Data provided
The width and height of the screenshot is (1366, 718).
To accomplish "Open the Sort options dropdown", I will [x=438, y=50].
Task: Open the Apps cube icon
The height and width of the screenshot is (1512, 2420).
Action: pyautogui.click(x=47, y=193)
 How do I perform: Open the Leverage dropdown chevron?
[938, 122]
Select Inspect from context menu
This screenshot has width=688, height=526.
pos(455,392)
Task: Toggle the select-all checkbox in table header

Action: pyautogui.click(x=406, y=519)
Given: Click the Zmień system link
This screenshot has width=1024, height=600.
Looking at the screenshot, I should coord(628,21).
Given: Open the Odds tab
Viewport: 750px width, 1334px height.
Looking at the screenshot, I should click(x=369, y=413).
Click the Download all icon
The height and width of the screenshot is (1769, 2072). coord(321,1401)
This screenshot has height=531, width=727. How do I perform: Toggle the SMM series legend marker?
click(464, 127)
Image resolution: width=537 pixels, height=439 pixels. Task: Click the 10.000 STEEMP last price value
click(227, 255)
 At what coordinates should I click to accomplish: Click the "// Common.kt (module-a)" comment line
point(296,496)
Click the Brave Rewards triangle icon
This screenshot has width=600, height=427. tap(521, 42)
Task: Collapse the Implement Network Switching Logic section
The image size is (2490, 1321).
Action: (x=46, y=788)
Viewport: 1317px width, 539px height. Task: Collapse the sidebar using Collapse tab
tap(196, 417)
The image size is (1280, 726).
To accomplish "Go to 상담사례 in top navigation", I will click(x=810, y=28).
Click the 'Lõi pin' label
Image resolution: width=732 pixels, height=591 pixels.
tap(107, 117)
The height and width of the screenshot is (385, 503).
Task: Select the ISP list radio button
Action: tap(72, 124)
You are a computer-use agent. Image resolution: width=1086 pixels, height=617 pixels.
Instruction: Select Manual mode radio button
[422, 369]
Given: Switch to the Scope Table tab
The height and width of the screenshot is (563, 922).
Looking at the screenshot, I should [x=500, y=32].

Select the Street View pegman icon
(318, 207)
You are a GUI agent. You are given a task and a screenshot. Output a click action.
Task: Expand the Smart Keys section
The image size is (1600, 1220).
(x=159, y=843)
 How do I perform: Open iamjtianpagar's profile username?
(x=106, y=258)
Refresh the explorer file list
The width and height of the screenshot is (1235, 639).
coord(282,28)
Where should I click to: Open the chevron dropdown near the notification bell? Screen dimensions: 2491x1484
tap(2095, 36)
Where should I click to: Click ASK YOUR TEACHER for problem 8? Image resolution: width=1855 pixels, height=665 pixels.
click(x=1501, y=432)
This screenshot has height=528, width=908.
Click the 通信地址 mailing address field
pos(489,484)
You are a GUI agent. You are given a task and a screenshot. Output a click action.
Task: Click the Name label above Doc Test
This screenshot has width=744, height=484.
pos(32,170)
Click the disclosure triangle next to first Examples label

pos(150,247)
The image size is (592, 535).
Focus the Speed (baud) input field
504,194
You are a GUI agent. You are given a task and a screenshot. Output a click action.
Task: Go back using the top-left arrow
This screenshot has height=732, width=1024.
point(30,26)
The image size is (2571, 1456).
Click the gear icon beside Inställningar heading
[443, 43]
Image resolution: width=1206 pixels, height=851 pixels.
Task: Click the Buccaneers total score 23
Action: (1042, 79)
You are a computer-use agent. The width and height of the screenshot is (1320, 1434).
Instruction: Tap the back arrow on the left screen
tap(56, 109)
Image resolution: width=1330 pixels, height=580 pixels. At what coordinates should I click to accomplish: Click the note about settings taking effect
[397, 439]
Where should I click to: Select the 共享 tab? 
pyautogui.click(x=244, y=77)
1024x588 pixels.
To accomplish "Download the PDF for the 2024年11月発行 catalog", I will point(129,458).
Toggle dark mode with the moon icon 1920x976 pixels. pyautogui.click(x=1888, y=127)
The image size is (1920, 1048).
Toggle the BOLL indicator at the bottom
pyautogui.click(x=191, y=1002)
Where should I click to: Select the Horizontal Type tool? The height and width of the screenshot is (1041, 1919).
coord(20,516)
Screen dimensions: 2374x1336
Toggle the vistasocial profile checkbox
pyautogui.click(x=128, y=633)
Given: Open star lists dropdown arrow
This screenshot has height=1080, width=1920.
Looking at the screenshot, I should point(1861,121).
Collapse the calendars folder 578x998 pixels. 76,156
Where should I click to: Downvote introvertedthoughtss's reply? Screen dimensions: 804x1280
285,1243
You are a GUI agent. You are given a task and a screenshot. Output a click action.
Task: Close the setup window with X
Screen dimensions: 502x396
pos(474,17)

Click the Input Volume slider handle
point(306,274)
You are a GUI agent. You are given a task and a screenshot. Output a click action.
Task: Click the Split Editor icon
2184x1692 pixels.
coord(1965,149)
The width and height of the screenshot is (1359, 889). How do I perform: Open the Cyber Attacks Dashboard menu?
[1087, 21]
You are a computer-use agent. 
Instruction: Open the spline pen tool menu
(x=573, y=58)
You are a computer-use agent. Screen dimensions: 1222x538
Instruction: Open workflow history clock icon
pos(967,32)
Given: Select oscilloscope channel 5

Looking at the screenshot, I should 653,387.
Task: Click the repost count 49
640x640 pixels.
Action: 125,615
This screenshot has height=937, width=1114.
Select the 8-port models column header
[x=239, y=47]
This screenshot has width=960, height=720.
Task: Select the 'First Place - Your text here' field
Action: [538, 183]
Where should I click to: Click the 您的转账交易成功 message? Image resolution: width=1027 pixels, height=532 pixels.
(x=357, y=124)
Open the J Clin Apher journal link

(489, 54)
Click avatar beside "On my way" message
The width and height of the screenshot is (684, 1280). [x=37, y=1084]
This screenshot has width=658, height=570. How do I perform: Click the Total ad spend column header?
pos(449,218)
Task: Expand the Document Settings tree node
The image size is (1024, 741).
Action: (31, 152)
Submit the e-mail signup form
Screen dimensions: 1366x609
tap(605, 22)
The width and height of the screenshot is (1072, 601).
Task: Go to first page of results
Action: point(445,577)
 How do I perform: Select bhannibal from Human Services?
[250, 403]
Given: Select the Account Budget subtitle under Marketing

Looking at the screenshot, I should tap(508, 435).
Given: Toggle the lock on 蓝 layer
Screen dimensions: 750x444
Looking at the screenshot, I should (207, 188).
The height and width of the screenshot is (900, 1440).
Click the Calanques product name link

What to produce
Please rewrite all the records above, swapping "Toggle" for "Switch" and keeping everything else unchanged.

Answer to this exercise
The width and height of the screenshot is (1366, 718).
To accomplish "Open the Sort options dropdown", I will [x=438, y=50].
Task: Open the Apps cube icon
The height and width of the screenshot is (1512, 2420).
Action: pyautogui.click(x=47, y=193)
 How do I perform: Open the Leverage dropdown chevron?
[938, 122]
Select Inspect from context menu
This screenshot has width=688, height=526.
pos(455,392)
Task: Switch the select-all checkbox in table header

Action: pyautogui.click(x=406, y=519)
Given: Click the Zmień system link
This screenshot has width=1024, height=600.
Looking at the screenshot, I should coord(628,21).
Given: Open the Odds tab
Viewport: 750px width, 1334px height.
Looking at the screenshot, I should click(x=369, y=413).
Click the Download all icon
The height and width of the screenshot is (1769, 2072). coord(321,1401)
This screenshot has height=531, width=727. How do I perform: Switch the SMM series legend marker?
click(464, 127)
Image resolution: width=537 pixels, height=439 pixels. Task: Click the 10.000 STEEMP last price value
click(227, 255)
 At what coordinates should I click to accomplish: Click the "// Common.kt (module-a)" comment line
point(296,496)
Click the Brave Rewards triangle icon
This screenshot has width=600, height=427. tap(521, 42)
Task: Collapse the Implement Network Switching Logic section
The image size is (2490, 1321).
Action: (x=46, y=788)
Viewport: 1317px width, 539px height. Task: Collapse the sidebar using Collapse tab
tap(196, 417)
The image size is (1280, 726).
To accomplish "Go to 상담사례 in top navigation", I will click(x=810, y=28).
Click the 'Lõi pin' label
Image resolution: width=732 pixels, height=591 pixels.
tap(107, 117)
The height and width of the screenshot is (385, 503).
Task: Select the ISP list radio button
Action: tap(72, 124)
You are a computer-use agent. Image resolution: width=1086 pixels, height=617 pixels.
Instruction: Select Manual mode radio button
[422, 369]
Given: Switch to the Scope Table tab
The height and width of the screenshot is (563, 922).
Looking at the screenshot, I should [x=500, y=32].

Select the Street View pegman icon
(318, 207)
You are a GUI agent. You are given a task and a screenshot. Output a click action.
Task: Expand the Smart Keys section
The image size is (1600, 1220).
(x=159, y=843)
 How do I perform: Open iamjtianpagar's profile username?
(x=106, y=258)
Refresh the explorer file list
The width and height of the screenshot is (1235, 639).
coord(282,28)
Where should I click to: Open the chevron dropdown near the notification bell? Screen dimensions: 2491x1484
tap(2095, 36)
Where should I click to: Click ASK YOUR TEACHER for problem 8? Image resolution: width=1855 pixels, height=665 pixels.
click(x=1501, y=432)
This screenshot has height=528, width=908.
Click the 通信地址 mailing address field
pos(489,484)
You are a GUI agent. You are given a task and a screenshot. Output a click action.
Task: Click the Name label above Doc Test
This screenshot has width=744, height=484.
pos(32,170)
Click the disclosure triangle next to first Examples label

pos(150,247)
The image size is (592, 535).
Focus the Speed (baud) input field
504,194
You are a GUI agent. You are given a task and a screenshot. Output a click action.
Task: Go back using the top-left arrow
This screenshot has height=732, width=1024.
point(30,26)
The image size is (2571, 1456).
Click the gear icon beside Inställningar heading
[443, 43]
Image resolution: width=1206 pixels, height=851 pixels.
Task: Click the Buccaneers total score 23
Action: (1042, 79)
You are a computer-use agent. The width and height of the screenshot is (1320, 1434).
Instruction: Tap the back arrow on the left screen
tap(56, 109)
Image resolution: width=1330 pixels, height=580 pixels. At what coordinates should I click to accomplish: Click the note about settings taking effect
[397, 439]
Where should I click to: Select the 共享 tab? 
pyautogui.click(x=244, y=77)
1024x588 pixels.
To accomplish "Download the PDF for the 2024年11月発行 catalog", I will point(129,458).
Switch dark mode with the moon icon 1920x976 pixels. pyautogui.click(x=1888, y=127)
The image size is (1920, 1048).
Switch the BOLL indicator at the bottom
pyautogui.click(x=191, y=1002)
Where should I click to: Select the Horizontal Type tool? The height and width of the screenshot is (1041, 1919).
coord(20,516)
Screen dimensions: 2374x1336
Switch the vistasocial profile checkbox
pyautogui.click(x=128, y=633)
Given: Open star lists dropdown arrow
This screenshot has height=1080, width=1920.
Looking at the screenshot, I should point(1861,121).
Collapse the calendars folder 578x998 pixels. 76,156
Where should I click to: Downvote introvertedthoughtss's reply? Screen dimensions: 804x1280
285,1243
You are a GUI agent. You are given a task and a screenshot. Output a click action.
Task: Close the setup window with X
Screen dimensions: 502x396
pos(474,17)

Click the Input Volume slider handle
point(306,274)
You are a GUI agent. You are given a task and a screenshot. Output a click action.
Task: Click the Split Editor icon
2184x1692 pixels.
coord(1965,149)
The width and height of the screenshot is (1359, 889). How do I perform: Open the Cyber Attacks Dashboard menu?
[1087, 21]
You are a computer-use agent. 
Instruction: Open the spline pen tool menu
(x=573, y=58)
You are a computer-use agent. Screen dimensions: 1222x538
Instruction: Open workflow history clock icon
pos(967,32)
Given: Select oscilloscope channel 5

Looking at the screenshot, I should 653,387.
Task: Click the repost count 49
640x640 pixels.
Action: 125,615
This screenshot has height=937, width=1114.
Select the 8-port models column header
[x=239, y=47]
This screenshot has width=960, height=720.
Task: Select the 'First Place - Your text here' field
Action: [538, 183]
Where should I click to: Click the 您的转账交易成功 message? Image resolution: width=1027 pixels, height=532 pixels.
(x=357, y=124)
Open the J Clin Apher journal link

(489, 54)
Click avatar beside "On my way" message
The width and height of the screenshot is (684, 1280). [x=37, y=1084]
This screenshot has width=658, height=570. How do I perform: Click the Total ad spend column header?
pos(449,218)
Task: Expand the Document Settings tree node
The image size is (1024, 741).
Action: (31, 152)
Submit the e-mail signup form
Screen dimensions: 1366x609
tap(605, 22)
The width and height of the screenshot is (1072, 601).
Task: Go to first page of results
Action: point(445,577)
 How do I perform: Select bhannibal from Human Services?
[250, 403]
Given: Select the Account Budget subtitle under Marketing

Looking at the screenshot, I should tap(508, 435).
Given: Switch the lock on 蓝 layer
Screen dimensions: 750x444
Looking at the screenshot, I should (207, 188).
The height and width of the screenshot is (900, 1440).
Click the Calanques product name link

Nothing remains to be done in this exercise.